__Reading text__:
*** Begin section ***

The authors want to thank Larry Wong for his contributions to this blog.
Over time, technology has steadily advanced in the healthcare industry, and the sector has come a long way from maintaining rooms upon rooms full of actual paper-based medical documents and patient information to storing data in digital format across multiple clouds. Cutting-edge technologies are in play to improve healthcare for patients and hospitals, and clinics can run a more streamlined, effective business. Still, we still have a long way to go to embrace technologies like artificial intelligence (AI) and machine learning (ML) to truly transform the patient experience and reduce the burden on healthcare professionals.
One of the common practices in healthcare is that physicians create audio recordings immediately after patients’ office visits to quickly capture diagnostic information and treatment plans. The recordings are collected at the end of the day by the central IT of their affiliations to transcribe into text documents and upload to patients’ electronic healthcare records (EHR). The central IT can collect thousands of these audio recordings each day if a hospital employs hundreds of physicians. Transcribing these audio recordings quickly and accurately to text is a challenge.
Oracle and NVIDIA recently teamed together to tackle this challenge with an AI-powered medical transcription implementation by utilizing NVIDIA Riva speech and translation AI software tool kit on Oracle Cloud Infrastructure (OCI) Container Engine for Kubernetes (OKE). In this blog, we discuss how to launch the implementation in a public cloud and effectively apply it to transcribe healthcare domain-specific audio recordings for EHR documentation.
Many audio-to-text transcription solutions are available today. NVIDIA Riva distinguishes itself as a GPU-accelerated speech AI software development kit (SDK) that delivers superior performance in both real-time and batch job throughput processing modes. It also enables users to build and deploy fully customizable, real-time AI pipelines that deliver higher accuracy using fine-tuning techniques such as keyword boosting, speech hints, and domain-specific vocabulary enhancement, as illustrated in Figure 1.
Figure 1. NVIDIA Riva Speak AI SDK architecture. Core Riva ASR pipeline is presented in the shaded box, and customizable and fine-tuning options are highlighted in green and yellow boxes.

*** End section ***

__Information supplied__:
*** Begin section ***

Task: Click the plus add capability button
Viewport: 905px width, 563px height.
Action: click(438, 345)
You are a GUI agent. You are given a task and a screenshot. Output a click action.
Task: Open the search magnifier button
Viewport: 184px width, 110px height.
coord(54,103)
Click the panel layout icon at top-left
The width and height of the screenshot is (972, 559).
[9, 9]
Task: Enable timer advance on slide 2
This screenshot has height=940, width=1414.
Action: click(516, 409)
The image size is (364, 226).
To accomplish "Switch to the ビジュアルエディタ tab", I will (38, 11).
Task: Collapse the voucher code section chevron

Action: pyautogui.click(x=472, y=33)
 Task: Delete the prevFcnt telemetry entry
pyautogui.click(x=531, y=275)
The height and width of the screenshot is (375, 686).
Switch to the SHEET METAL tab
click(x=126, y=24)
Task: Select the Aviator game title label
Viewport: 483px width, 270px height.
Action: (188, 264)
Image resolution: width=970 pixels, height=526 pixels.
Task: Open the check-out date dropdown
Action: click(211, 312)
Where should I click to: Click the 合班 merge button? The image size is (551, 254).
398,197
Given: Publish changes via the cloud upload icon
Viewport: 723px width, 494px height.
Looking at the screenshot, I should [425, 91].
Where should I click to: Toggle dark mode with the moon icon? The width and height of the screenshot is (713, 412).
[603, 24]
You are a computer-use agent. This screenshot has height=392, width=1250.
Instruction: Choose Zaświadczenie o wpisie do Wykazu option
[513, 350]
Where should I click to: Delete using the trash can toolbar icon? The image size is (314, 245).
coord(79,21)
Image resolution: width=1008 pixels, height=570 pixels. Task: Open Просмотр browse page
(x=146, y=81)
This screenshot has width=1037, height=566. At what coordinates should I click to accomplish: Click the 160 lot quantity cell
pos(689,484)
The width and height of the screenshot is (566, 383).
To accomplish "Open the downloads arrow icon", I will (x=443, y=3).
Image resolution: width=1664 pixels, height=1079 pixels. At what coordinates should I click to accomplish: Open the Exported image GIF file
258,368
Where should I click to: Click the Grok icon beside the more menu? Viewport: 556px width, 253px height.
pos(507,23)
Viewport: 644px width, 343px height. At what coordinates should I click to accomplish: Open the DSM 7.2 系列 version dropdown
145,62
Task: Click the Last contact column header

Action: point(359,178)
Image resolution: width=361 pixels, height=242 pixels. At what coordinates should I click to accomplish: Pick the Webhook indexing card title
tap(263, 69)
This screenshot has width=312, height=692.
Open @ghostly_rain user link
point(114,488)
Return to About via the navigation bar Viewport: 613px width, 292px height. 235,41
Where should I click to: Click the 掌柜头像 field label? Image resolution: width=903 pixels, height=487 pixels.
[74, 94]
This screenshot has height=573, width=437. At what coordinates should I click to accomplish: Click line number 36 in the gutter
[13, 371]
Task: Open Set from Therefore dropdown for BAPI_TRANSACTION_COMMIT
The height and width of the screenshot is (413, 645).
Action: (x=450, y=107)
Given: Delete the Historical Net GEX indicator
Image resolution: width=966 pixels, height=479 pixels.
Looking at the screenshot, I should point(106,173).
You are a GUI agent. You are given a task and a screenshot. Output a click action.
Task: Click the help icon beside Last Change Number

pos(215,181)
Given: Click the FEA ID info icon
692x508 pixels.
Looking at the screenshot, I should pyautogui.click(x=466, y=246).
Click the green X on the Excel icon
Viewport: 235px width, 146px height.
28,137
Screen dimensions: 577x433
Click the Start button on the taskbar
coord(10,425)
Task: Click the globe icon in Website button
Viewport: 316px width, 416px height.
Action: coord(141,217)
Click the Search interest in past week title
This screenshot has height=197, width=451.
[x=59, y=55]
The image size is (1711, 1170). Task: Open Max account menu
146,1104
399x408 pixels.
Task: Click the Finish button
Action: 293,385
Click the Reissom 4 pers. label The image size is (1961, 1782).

*** End section ***

__Things to do__:
1. In the medical transcription text, when do physicians create audio recordings?
2. Please reproduce the part of the medical transcription text that opens with the words containing "Many audio-to-text transcription" and closes with "in Figure 1.".
The material above comes from a separate source.

__Written answers__:
1. Immediately after patients' office visits.

2.
Many audio-to-text transcription solutions are available today. NVIDIA Riva distinguishes itself as a GPU-accelerated speech AI software development kit (SDK) that delivers superior performance in both real-time and batch job throughput processing modes. It also enables users to build and deploy fully customizable, real-time AI pipelines that deliver higher accuracy using fine-tuning techniques such as keyword boosting, speech hints, and domain-specific vocabulary enhancement, as illustrated in Figure 1.